(Exercise) Each line of the material must reappear unchanged in the answer.

(Extracted entries)
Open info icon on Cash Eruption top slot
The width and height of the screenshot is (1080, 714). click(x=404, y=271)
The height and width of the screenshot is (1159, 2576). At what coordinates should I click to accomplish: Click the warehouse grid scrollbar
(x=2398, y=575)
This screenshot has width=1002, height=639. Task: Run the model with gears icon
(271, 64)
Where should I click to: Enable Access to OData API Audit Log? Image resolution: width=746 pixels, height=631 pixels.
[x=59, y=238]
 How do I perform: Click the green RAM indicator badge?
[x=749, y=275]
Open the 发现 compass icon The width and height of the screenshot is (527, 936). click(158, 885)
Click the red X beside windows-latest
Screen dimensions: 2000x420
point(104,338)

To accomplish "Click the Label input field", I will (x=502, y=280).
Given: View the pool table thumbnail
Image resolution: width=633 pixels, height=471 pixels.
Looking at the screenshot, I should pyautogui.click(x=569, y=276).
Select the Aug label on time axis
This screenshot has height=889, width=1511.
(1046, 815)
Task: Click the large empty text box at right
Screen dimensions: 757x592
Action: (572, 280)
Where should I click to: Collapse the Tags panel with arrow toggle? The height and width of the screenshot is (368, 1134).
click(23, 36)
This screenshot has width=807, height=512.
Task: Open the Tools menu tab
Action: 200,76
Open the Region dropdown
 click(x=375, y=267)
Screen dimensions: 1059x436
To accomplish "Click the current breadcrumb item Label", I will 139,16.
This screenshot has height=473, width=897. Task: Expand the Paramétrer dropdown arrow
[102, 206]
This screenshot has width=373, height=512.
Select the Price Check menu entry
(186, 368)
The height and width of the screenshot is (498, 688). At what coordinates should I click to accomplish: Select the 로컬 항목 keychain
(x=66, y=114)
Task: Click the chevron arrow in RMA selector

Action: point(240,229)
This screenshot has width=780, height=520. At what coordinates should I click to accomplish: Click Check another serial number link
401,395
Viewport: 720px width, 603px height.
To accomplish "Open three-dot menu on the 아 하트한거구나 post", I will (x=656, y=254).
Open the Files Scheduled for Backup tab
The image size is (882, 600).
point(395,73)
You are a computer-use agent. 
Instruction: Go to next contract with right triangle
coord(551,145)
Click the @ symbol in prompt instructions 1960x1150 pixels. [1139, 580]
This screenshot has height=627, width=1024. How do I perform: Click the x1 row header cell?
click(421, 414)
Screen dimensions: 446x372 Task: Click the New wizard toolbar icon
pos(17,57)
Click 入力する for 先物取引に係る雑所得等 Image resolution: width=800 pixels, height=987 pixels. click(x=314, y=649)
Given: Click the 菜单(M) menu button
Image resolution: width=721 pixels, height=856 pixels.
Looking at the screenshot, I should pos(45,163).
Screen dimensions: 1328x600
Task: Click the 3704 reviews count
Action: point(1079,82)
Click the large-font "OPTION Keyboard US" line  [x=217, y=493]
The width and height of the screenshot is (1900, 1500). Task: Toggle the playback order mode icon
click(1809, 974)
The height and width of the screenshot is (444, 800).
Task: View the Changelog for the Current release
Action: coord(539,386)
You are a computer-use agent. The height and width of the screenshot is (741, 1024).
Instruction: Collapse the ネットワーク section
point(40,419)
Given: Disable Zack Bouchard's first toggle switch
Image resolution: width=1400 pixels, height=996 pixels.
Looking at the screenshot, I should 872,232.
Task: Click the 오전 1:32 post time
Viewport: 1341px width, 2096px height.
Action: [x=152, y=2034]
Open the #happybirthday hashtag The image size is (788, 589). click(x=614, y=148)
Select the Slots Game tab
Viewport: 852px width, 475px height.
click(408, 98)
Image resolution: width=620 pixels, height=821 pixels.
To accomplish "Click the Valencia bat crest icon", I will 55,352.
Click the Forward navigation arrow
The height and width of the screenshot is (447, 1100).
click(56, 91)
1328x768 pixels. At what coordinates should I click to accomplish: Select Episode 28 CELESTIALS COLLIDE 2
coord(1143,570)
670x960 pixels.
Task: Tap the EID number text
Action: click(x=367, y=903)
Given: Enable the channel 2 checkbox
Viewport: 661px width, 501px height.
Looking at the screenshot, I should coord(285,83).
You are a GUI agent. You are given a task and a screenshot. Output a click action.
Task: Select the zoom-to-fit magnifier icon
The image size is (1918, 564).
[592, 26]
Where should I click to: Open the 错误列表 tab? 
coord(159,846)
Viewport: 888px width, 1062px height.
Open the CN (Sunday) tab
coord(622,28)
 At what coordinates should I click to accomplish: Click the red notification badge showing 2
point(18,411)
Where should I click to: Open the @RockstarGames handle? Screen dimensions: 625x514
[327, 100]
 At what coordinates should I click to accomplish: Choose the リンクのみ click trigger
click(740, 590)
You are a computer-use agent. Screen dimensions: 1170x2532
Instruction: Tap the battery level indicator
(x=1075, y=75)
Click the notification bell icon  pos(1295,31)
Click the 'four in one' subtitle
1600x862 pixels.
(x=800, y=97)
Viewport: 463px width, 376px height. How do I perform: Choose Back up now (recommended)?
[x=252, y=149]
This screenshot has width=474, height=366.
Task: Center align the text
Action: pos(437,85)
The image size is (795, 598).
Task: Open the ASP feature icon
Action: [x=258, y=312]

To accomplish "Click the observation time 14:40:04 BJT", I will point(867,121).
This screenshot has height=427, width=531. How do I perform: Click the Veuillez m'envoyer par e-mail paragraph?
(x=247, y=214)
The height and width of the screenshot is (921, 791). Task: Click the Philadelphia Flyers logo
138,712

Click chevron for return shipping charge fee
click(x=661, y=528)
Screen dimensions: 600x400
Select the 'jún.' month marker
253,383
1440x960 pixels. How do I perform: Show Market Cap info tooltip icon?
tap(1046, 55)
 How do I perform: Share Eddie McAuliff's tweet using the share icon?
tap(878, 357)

(Exercise result)
Open info icon on Cash Eruption top slot
The width and height of the screenshot is (1080, 714). click(x=404, y=271)
The height and width of the screenshot is (1159, 2576). At what coordinates should I click to accomplish: Click the warehouse grid scrollbar
(x=2398, y=575)
This screenshot has width=1002, height=639. Task: Run the model with gears icon
(271, 64)
Where should I click to: Enable Access to OData API Audit Log? Image resolution: width=746 pixels, height=631 pixels.
[x=59, y=238]
 How do I perform: Click the green RAM indicator badge?
[x=749, y=275]
Open the 发现 compass icon The width and height of the screenshot is (527, 936). click(158, 885)
Click the red X beside windows-latest
Screen dimensions: 2000x420
point(104,338)

To accomplish "Click the Label input field", I will (x=502, y=280).
Given: View the pool table thumbnail
Image resolution: width=633 pixels, height=471 pixels.
Looking at the screenshot, I should pyautogui.click(x=569, y=276).
Select the Aug label on time axis
This screenshot has height=889, width=1511.
(1046, 815)
Task: Click the large empty text box at right
Screen dimensions: 757x592
Action: (572, 280)
Where should I click to: Collapse the Tags panel with arrow toggle? The height and width of the screenshot is (368, 1134).
click(23, 36)
This screenshot has width=807, height=512.
Task: Open the Tools menu tab
Action: 200,76
Open the Region dropdown
 click(x=375, y=267)
Screen dimensions: 1059x436
To accomplish "Click the current breadcrumb item Label", I will 139,16.
This screenshot has height=473, width=897. Task: Expand the Paramétrer dropdown arrow
[102, 206]
This screenshot has width=373, height=512.
Select the Price Check menu entry
(186, 368)
The height and width of the screenshot is (498, 688). At what coordinates should I click to accomplish: Select the 로컬 항목 keychain
(x=66, y=114)
Task: Click the chevron arrow in RMA selector

Action: point(240,229)
This screenshot has width=780, height=520. At what coordinates should I click to accomplish: Click Check another serial number link
401,395
Viewport: 720px width, 603px height.
To accomplish "Open three-dot menu on the 아 하트한거구나 post", I will (x=656, y=254).
Open the Files Scheduled for Backup tab
The image size is (882, 600).
point(395,73)
You are a computer-use agent. 
Instruction: Go to next contract with right triangle
coord(551,145)
Click the @ symbol in prompt instructions 1960x1150 pixels. [1139, 580]
This screenshot has height=627, width=1024. How do I perform: Click the x1 row header cell?
click(421, 414)
Screen dimensions: 446x372 Task: Click the New wizard toolbar icon
pos(17,57)
Click 入力する for 先物取引に係る雑所得等 Image resolution: width=800 pixels, height=987 pixels. click(x=314, y=649)
Given: Click the 菜单(M) menu button
Image resolution: width=721 pixels, height=856 pixels.
Looking at the screenshot, I should pos(45,163).
Screen dimensions: 1328x600
Task: Click the 3704 reviews count
Action: point(1079,82)
Click the large-font "OPTION Keyboard US" line  [x=217, y=493]
The width and height of the screenshot is (1900, 1500). Task: Toggle the playback order mode icon
click(1809, 974)
The height and width of the screenshot is (444, 800).
Task: View the Changelog for the Current release
Action: coord(539,386)
You are a computer-use agent. The height and width of the screenshot is (741, 1024).
Instruction: Collapse the ネットワーク section
point(40,419)
Given: Disable Zack Bouchard's first toggle switch
Image resolution: width=1400 pixels, height=996 pixels.
Looking at the screenshot, I should 872,232.
Task: Click the 오전 1:32 post time
Viewport: 1341px width, 2096px height.
Action: [x=152, y=2034]
Open the #happybirthday hashtag The image size is (788, 589). click(x=614, y=148)
Select the Slots Game tab
Viewport: 852px width, 475px height.
click(408, 98)
Image resolution: width=620 pixels, height=821 pixels.
To accomplish "Click the Valencia bat crest icon", I will 55,352.
Click the Forward navigation arrow
The height and width of the screenshot is (447, 1100).
click(56, 91)
1328x768 pixels. At what coordinates should I click to accomplish: Select Episode 28 CELESTIALS COLLIDE 2
coord(1143,570)
670x960 pixels.
Task: Tap the EID number text
Action: click(x=367, y=903)
Given: Enable the channel 2 checkbox
Viewport: 661px width, 501px height.
Looking at the screenshot, I should coord(285,83).
You are a GUI agent. You are given a task and a screenshot. Output a click action.
Task: Select the zoom-to-fit magnifier icon
The image size is (1918, 564).
[592, 26]
Where should I click to: Open the 错误列表 tab? 
coord(159,846)
Viewport: 888px width, 1062px height.
Open the CN (Sunday) tab
coord(622,28)
 At what coordinates should I click to accomplish: Click the red notification badge showing 2
point(18,411)
Where should I click to: Open the @RockstarGames handle? Screen dimensions: 625x514
[327, 100]
 At what coordinates should I click to accomplish: Choose the リンクのみ click trigger
click(740, 590)
You are a computer-use agent. Screen dimensions: 1170x2532
Instruction: Tap the battery level indicator
(x=1075, y=75)
Click the notification bell icon  pos(1295,31)
Click the 'four in one' subtitle
1600x862 pixels.
(x=800, y=97)
Viewport: 463px width, 376px height. How do I perform: Choose Back up now (recommended)?
[x=252, y=149]
This screenshot has width=474, height=366.
Task: Center align the text
Action: pos(437,85)
The image size is (795, 598).
Task: Open the ASP feature icon
Action: [x=258, y=312]

To accomplish "Click the observation time 14:40:04 BJT", I will point(867,121).
This screenshot has height=427, width=531. How do I perform: Click the Veuillez m'envoyer par e-mail paragraph?
(x=247, y=214)
The height and width of the screenshot is (921, 791). Task: Click the Philadelphia Flyers logo
138,712

Click chevron for return shipping charge fee
click(x=661, y=528)
Screen dimensions: 600x400
Select the 'jún.' month marker
253,383
1440x960 pixels. How do I perform: Show Market Cap info tooltip icon?
tap(1046, 55)
 How do I perform: Share Eddie McAuliff's tweet using the share icon?
tap(878, 357)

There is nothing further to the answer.